Please set down, word for word, the line that contains "This screenshot has width=1456, height=819." and every line after it to the end of the entries below, omitting the pictures.

-- THE DATA --
-------------------------
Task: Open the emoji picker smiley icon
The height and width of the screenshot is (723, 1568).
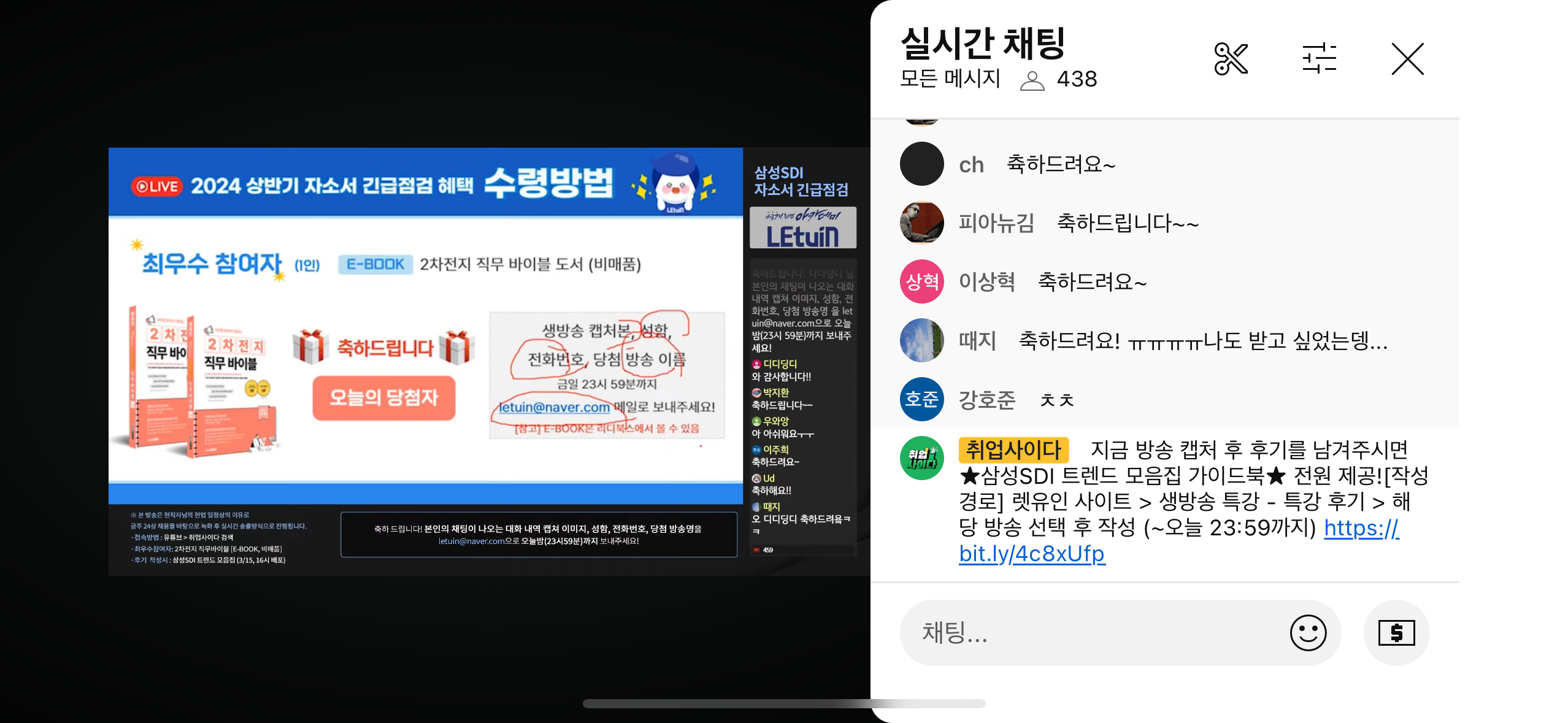Action: [1307, 632]
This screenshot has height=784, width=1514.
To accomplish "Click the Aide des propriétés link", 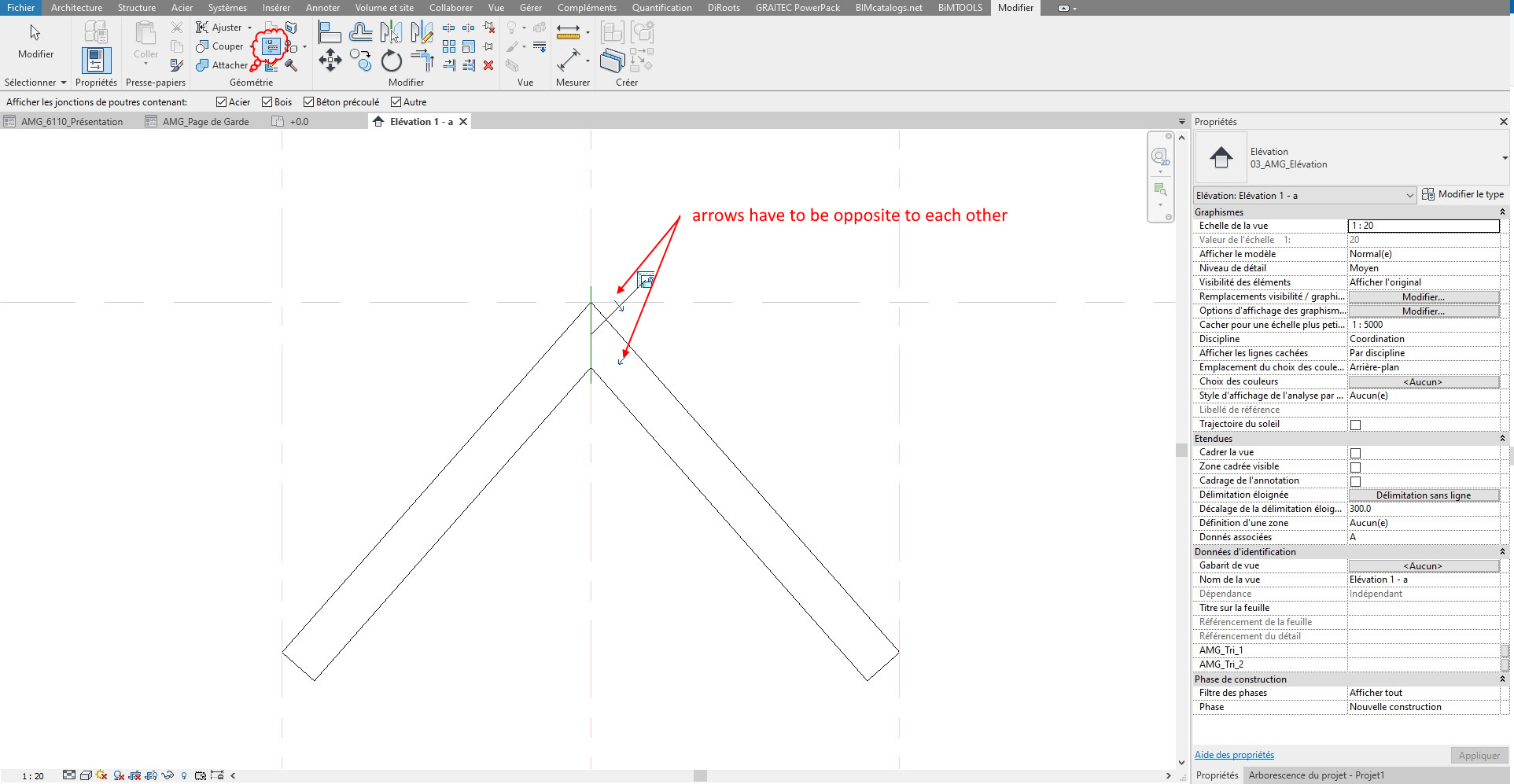I will [1233, 755].
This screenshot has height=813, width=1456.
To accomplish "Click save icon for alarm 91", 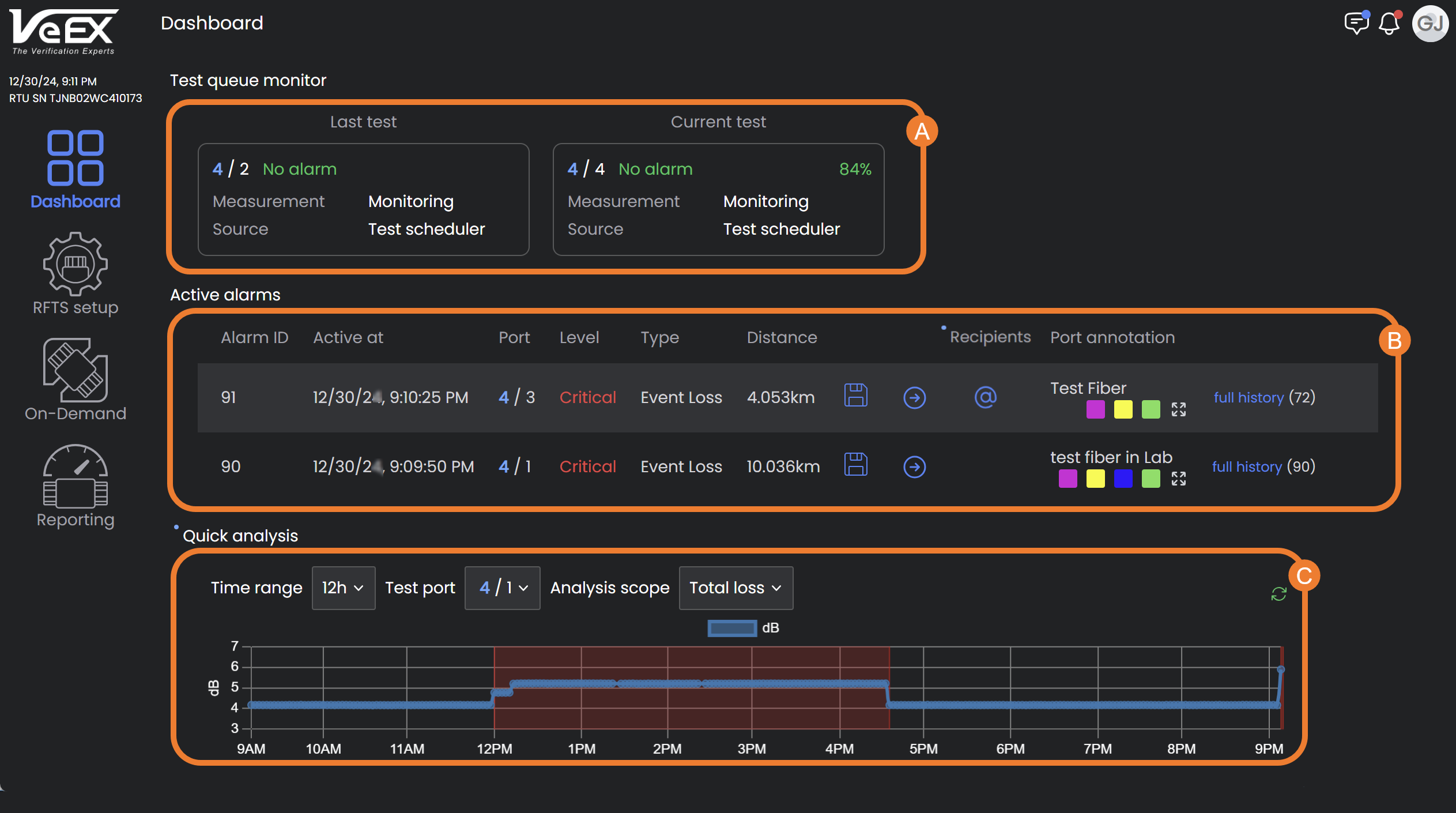I will 855,396.
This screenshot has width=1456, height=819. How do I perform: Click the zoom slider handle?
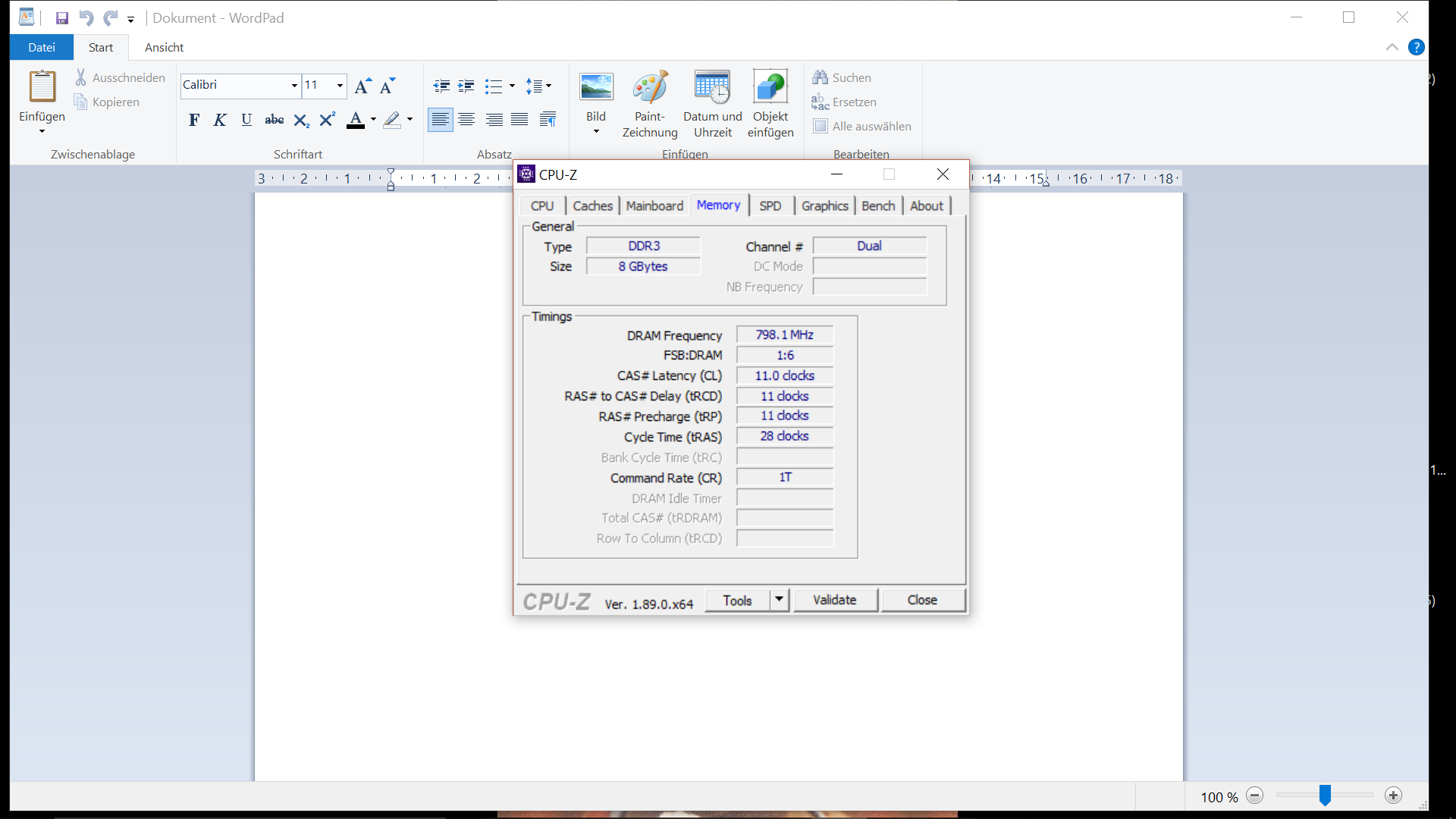(1324, 795)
-------------------------
-- OUTPUT FOR THIS EXERCISE --
This screenshot has width=1456, height=819. How do I perform: Click the zoom slider handle?
(1324, 795)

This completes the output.